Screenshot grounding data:
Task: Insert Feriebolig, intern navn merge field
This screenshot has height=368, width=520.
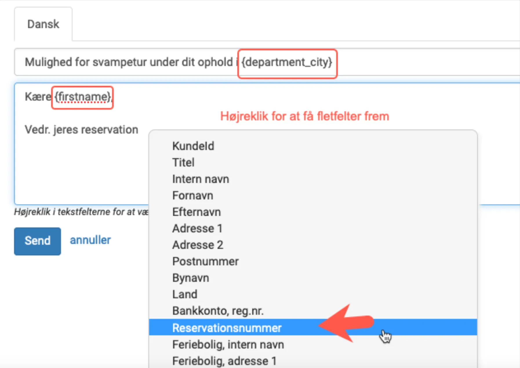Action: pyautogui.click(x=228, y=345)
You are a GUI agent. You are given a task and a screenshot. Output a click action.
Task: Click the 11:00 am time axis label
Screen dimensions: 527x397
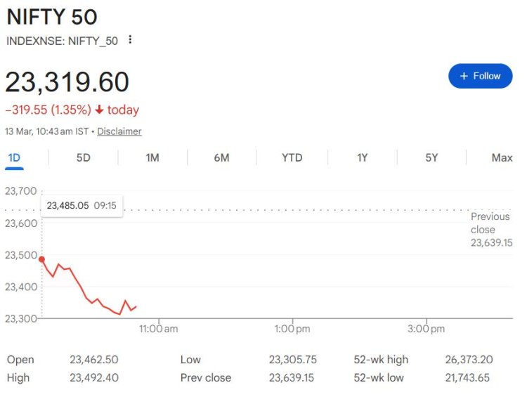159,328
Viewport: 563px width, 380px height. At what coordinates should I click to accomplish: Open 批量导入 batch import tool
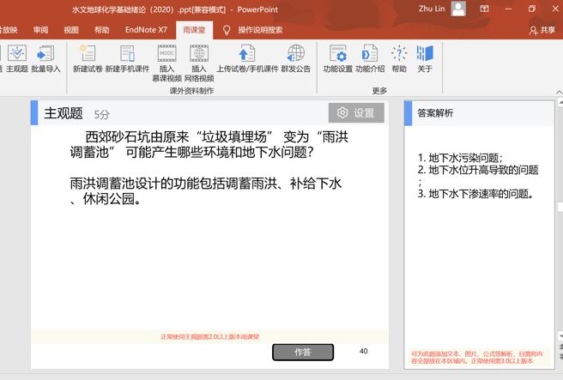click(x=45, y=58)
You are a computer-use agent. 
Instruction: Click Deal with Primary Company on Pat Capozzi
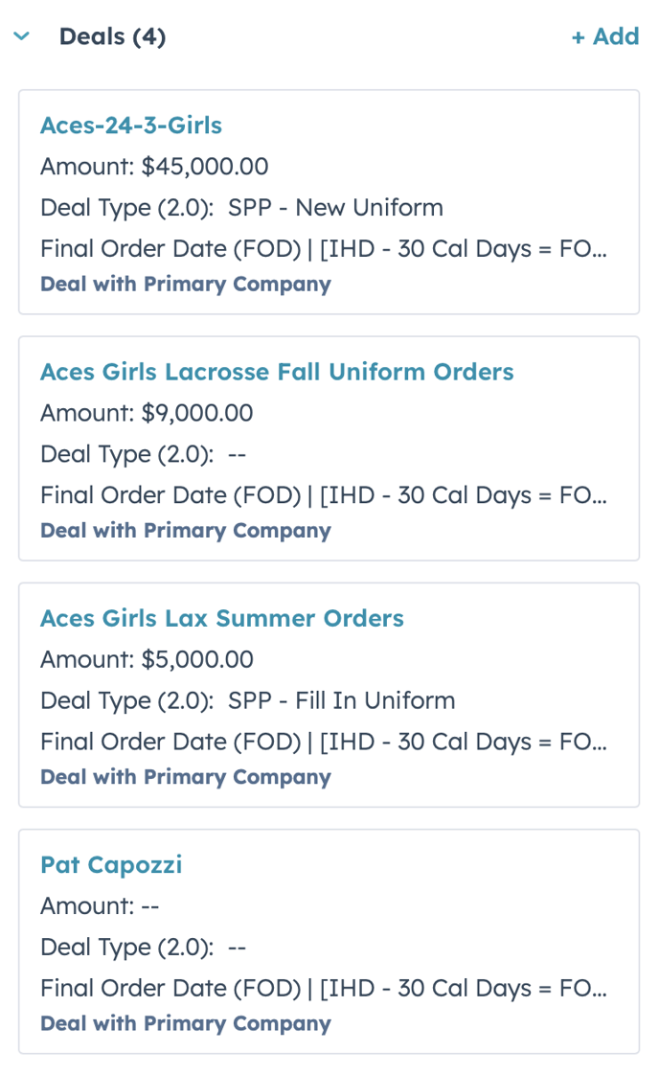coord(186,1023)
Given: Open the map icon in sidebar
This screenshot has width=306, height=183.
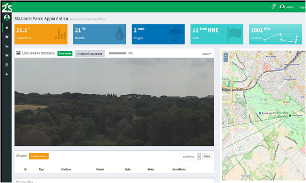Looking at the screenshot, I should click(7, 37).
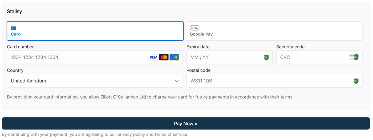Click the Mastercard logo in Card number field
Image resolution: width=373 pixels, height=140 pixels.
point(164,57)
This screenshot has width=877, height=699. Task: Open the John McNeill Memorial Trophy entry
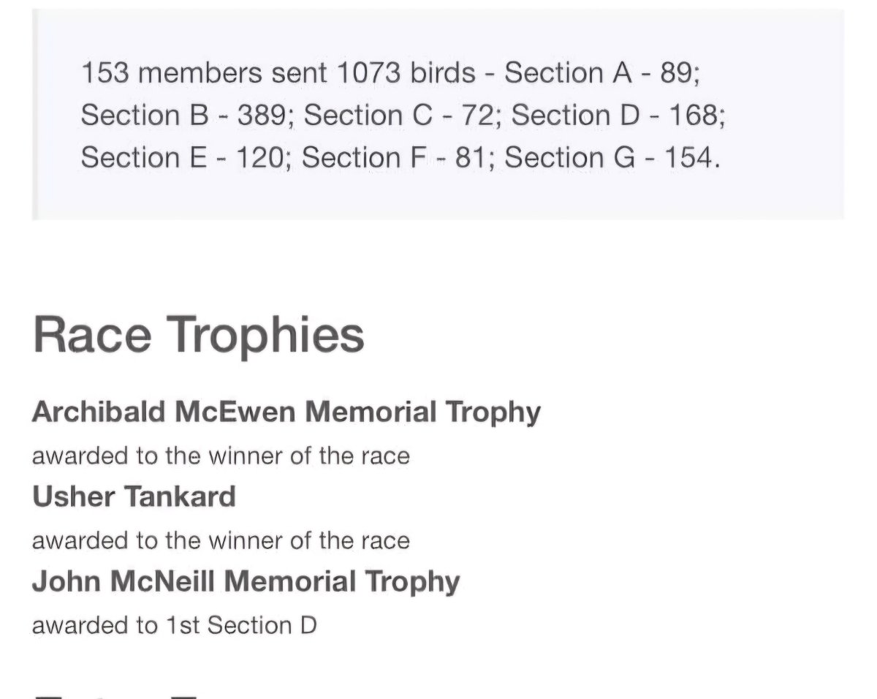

◆ **EXERCISE BRIEF**
Please copy exactly the lines from the one containing "You are a GUI" through the end of the records above, leaving out every picture.

◆ **ANSWER BELOW**
You are a GUI agent. You are given a task and a screenshot. Output a click action.
Task: Click the 11:00 am time axis label
Screen dimensions: 527x397
159,328
Viewport: 563px width, 380px height. At what coordinates should I click to accomplish: Open 批量导入 batch import tool
click(x=45, y=58)
You are a computer-use agent. 
Instruction: Click Deal with Primary Company on Pat Capozzi
coord(186,1023)
Given: Open the map icon in sidebar
This screenshot has width=306, height=183.
Looking at the screenshot, I should click(7, 37).
Click the Mastercard logo in Card number field
Image resolution: width=373 pixels, height=140 pixels.
point(164,57)
This screenshot has width=877, height=699. Task: Open the John McNeill Memorial Trophy entry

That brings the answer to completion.